---------- Supplied entries

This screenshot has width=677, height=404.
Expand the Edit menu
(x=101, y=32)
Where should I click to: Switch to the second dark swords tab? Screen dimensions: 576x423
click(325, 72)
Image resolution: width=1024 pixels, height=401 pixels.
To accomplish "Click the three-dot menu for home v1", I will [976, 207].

--------------------
---------- Supplied entries

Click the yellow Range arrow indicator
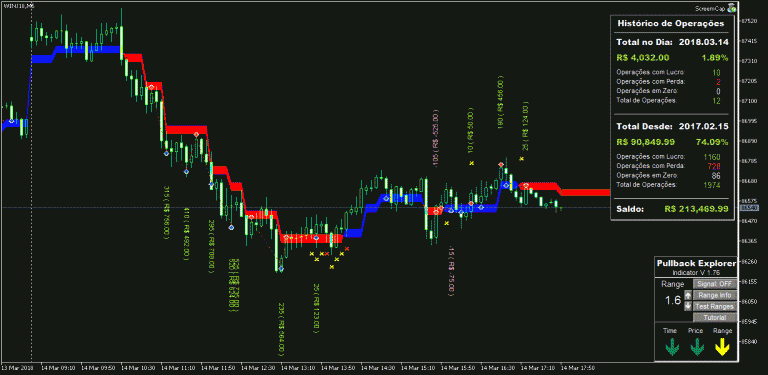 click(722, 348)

--------------------

■ Prompt
Return from the data every line that holds "height".

■ Final answer
This screenshot has width=677, height=404.
Image resolution: width=1024 pixels, height=401 pixels.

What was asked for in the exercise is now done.